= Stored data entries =
==================================================

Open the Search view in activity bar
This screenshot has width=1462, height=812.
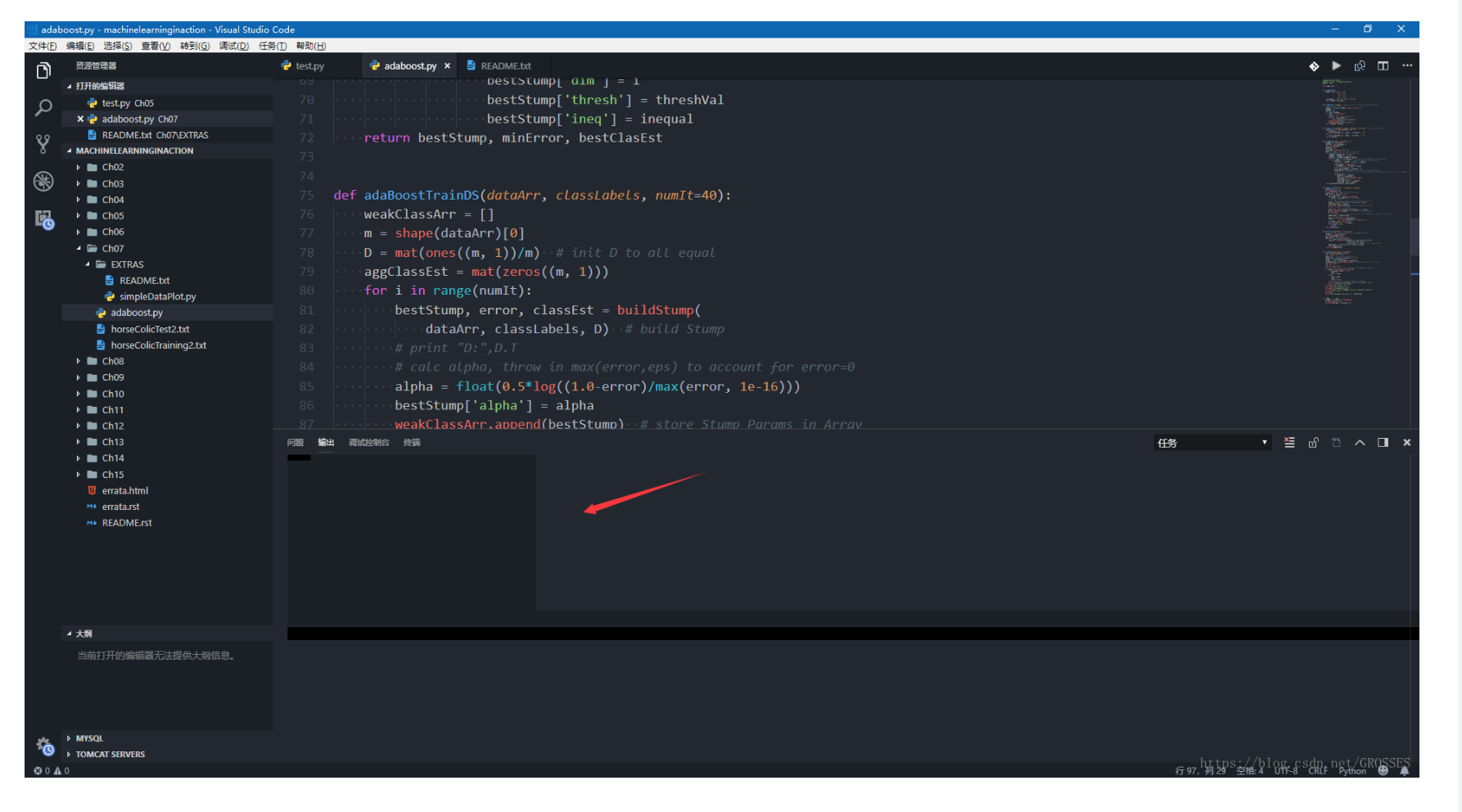[43, 107]

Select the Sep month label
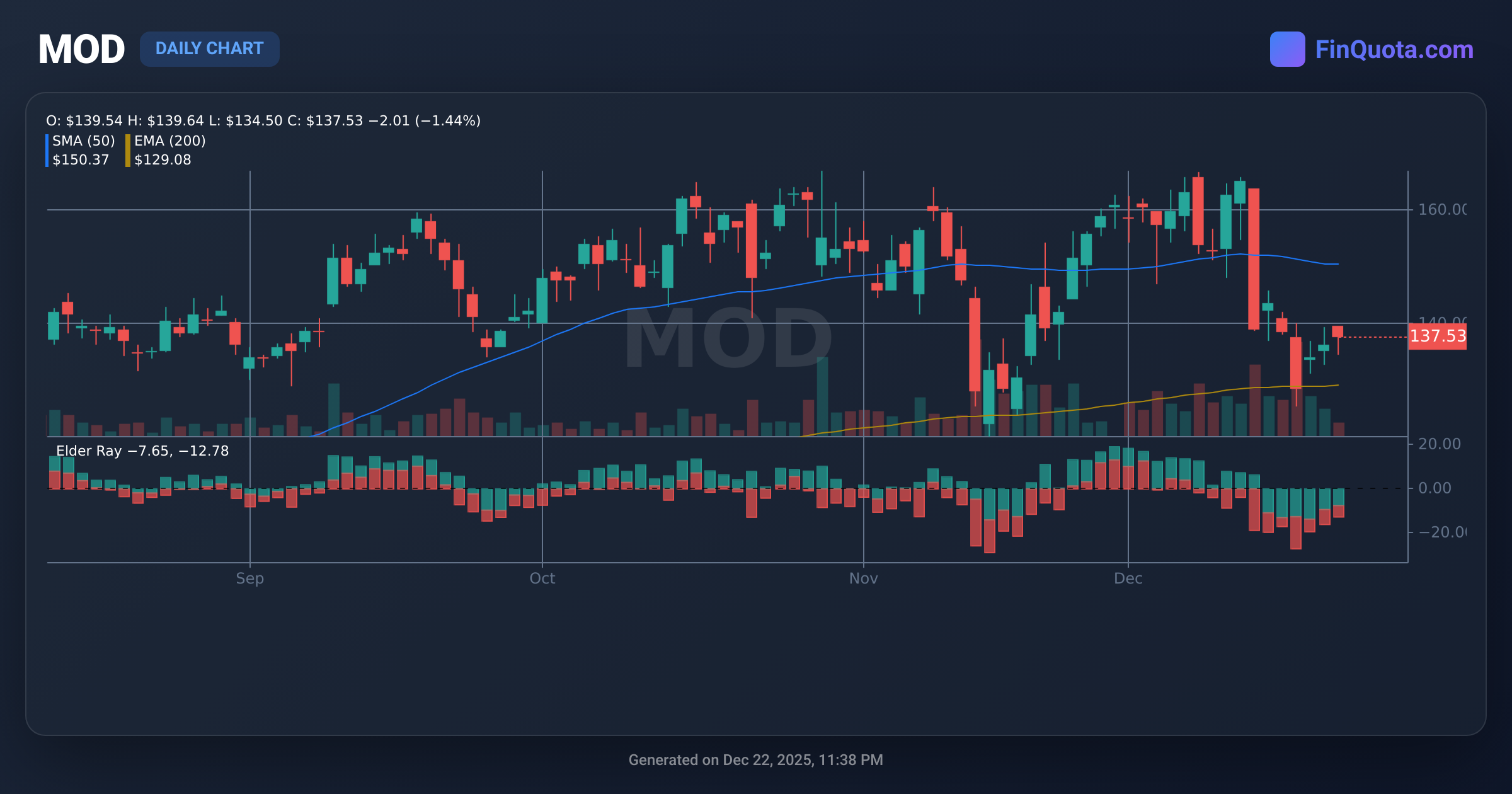pos(249,578)
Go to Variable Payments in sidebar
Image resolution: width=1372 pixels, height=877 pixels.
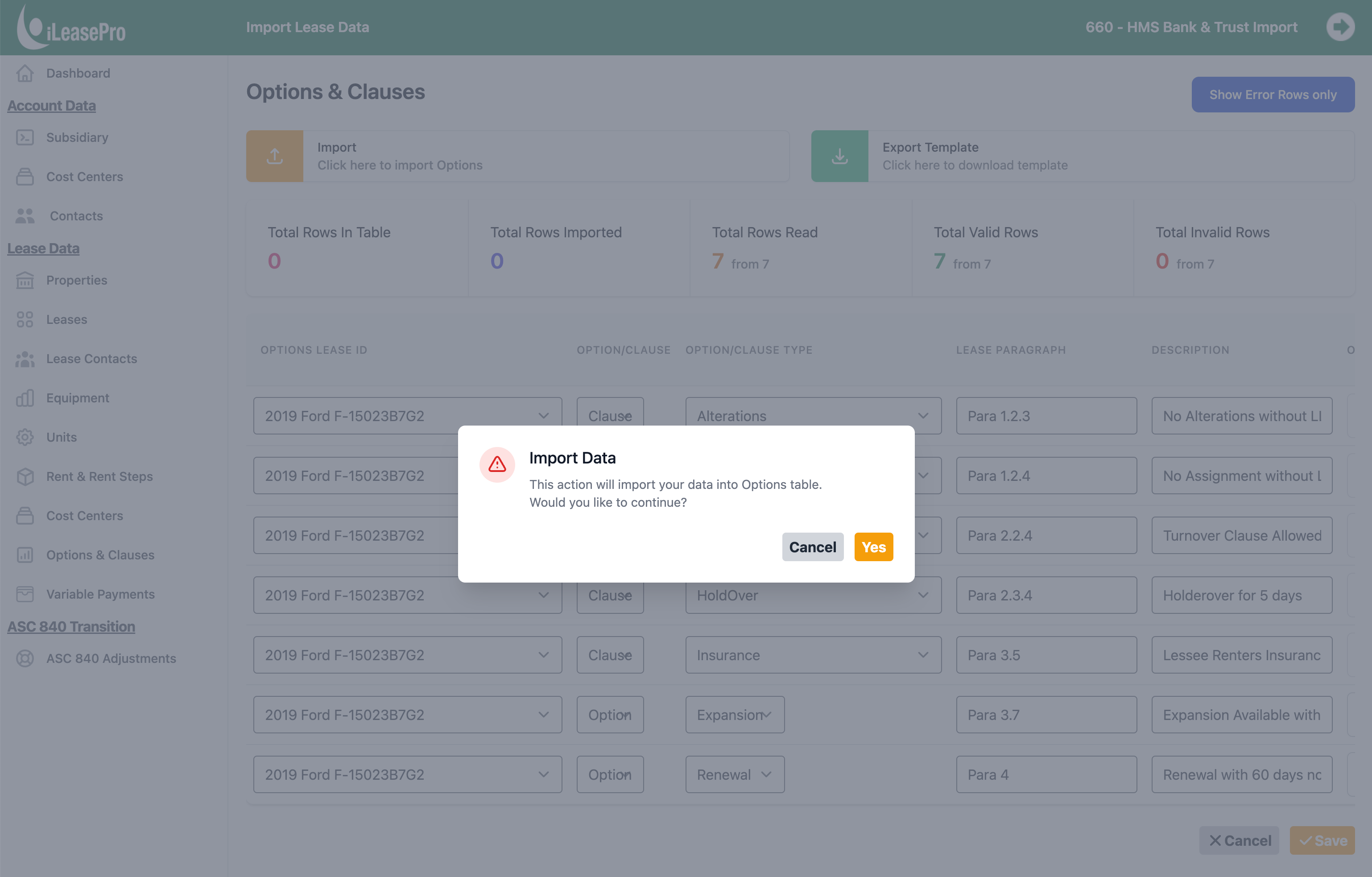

==================================================

= Exercise details =
All lines from the one containing "Go to Variable Payments in sidebar" through the final line of the entries above must be restated word for word, pictures excluded.

= Your solution =
Go to Variable Payments in sidebar
Image resolution: width=1372 pixels, height=877 pixels.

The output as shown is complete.